TÂCHE: Réécrivez le passage de l'article sur Mgr Perraudin qui commence par « L'abbé Boniface Bucyana » et se poursuit jusqu'à « des mille collines. », en remplaçant « Valaisan » par « montagnard ».

EXTRAIT SOURCE:
========
L'abbé Boniface Bucyana (à g.) et Wenceslas Rémié ont été les chevilles ouvrières du livre sur Mgr Perraudin | ©Maurice Page
Suisse

André Perraudin, un Valaisan au pays des milles collines

Vingt ans après sa mort, la figure de Mgr André Perraudin (1914-2003), évêque suisse au Rwanda, offre encore un témoignage de liberté et de vérité. C’est au moins la conviction de l’Association des amis de Mgr Perraudin qui vient de faire paraître un recueil de témoignages sur la vie de ce fils de paysan du Val de Bagnes au pays des mille collines.

L’abbé Boniface Bucyana et Wenceslas Rémié ont été les chevilles ouvrières de ce projet. Ils ont tous les deux bien connu Mgr Perraudin qui a été décisif dans leur parcours de vie. Etablis en Suisse depuis une trentaine d’années, ils jettent aussi un regard inquiet sur la société et l’Eglise de leur pays d’origine. cath.ch les a rencontrés à Lausanne.

Cet ouvrage intitulé: Mgr André Perraudin (1914-2003) un Suisse évêque au Rwanda, hier et aujourd’hui n’est pas un livre d’histoire.
Wenceslas Rémié: Notre choix est resté celui du recueil de témoignages de gens qui ont connu et côtoyé Mgr Perraudin. Il ne s’agit pas d’une synthèse historique, mais plutôt d’éléments qui peuvent contribuer à sa construction. Nous voulons faire découvrir sous divers angles qui a été André Perraudin.
========
SECTION DE DONNÉES:
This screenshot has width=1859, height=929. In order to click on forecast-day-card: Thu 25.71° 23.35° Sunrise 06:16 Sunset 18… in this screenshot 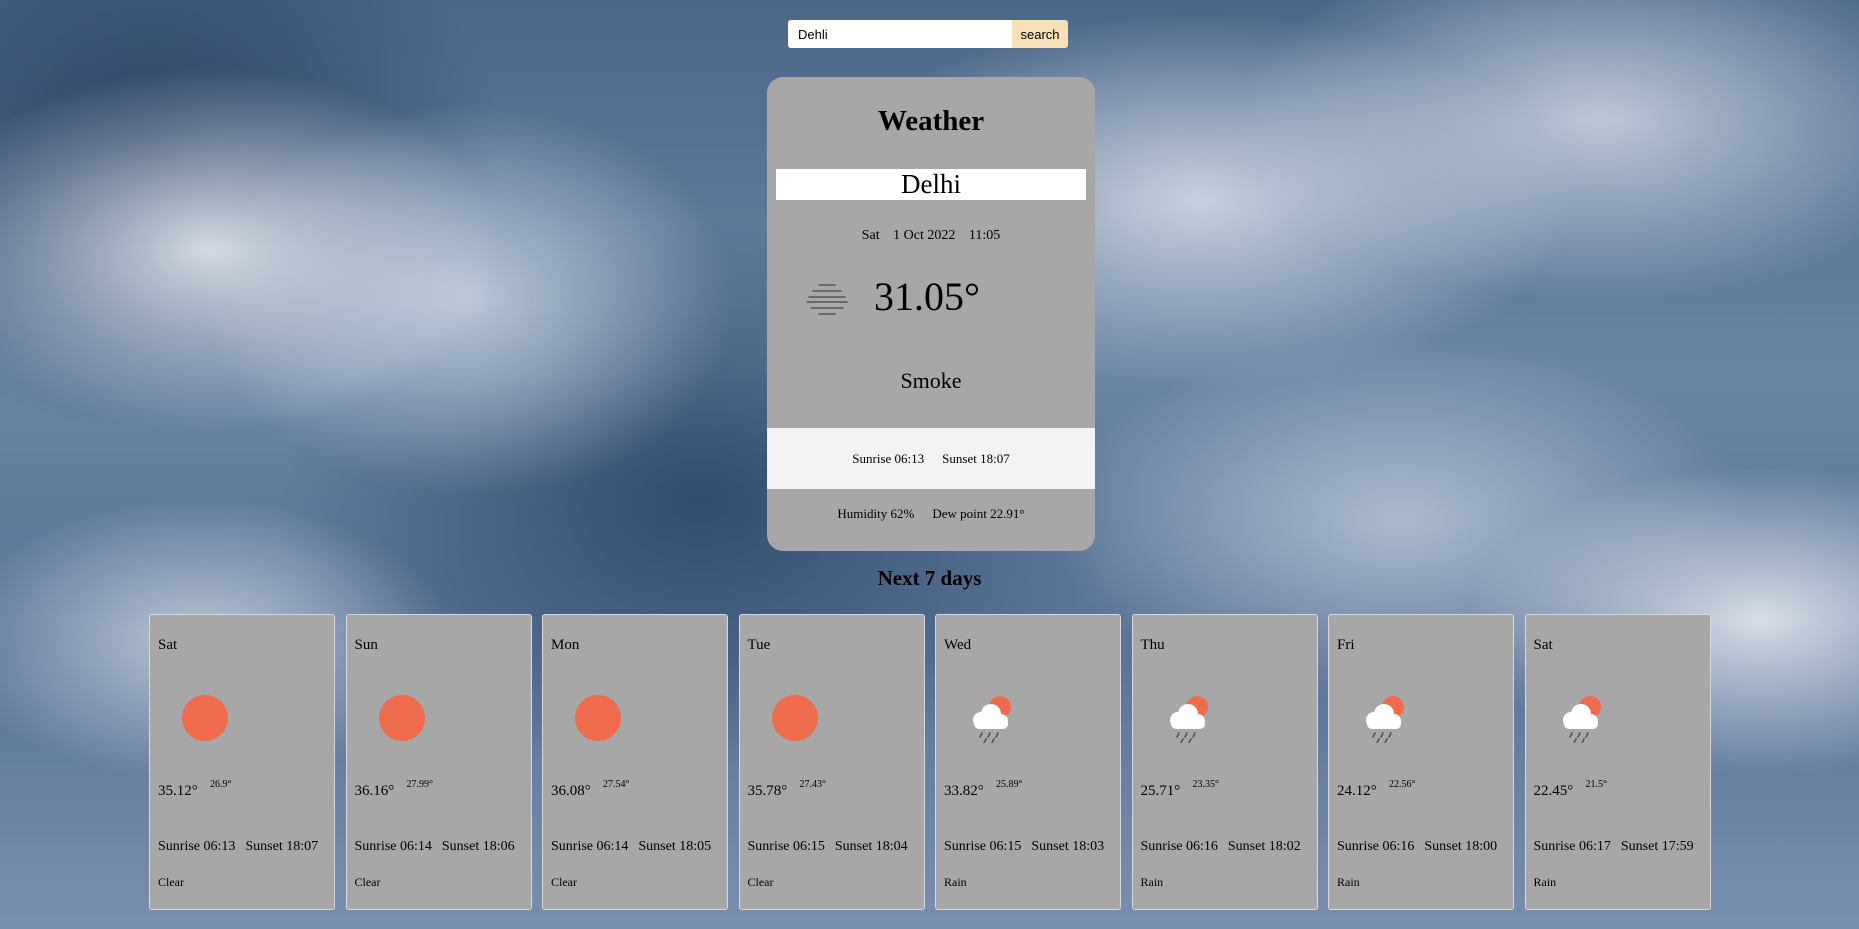, I will do `click(1224, 762)`.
========
RÉPONSE RÉDIGÉE:
L'abbé Boniface Bucyana (à g.) et Wenceslas Rémié ont été les chevilles ouvrières du livre sur Mgr Perraudin | ©Maurice Page
Suisse

André Perraudin, un montagnard au pays des milles collines

Vingt ans après sa mort, la figure de Mgr André Perraudin (1914-2003), évêque suisse au Rwanda, offre encore un témoignage de liberté et de vérité. C’est au moins la conviction de l’Association des amis de Mgr Perraudin qui vient de faire paraître un recueil de témoignages sur la vie de ce fils de paysan du Val de Bagnes au pays des mille collines.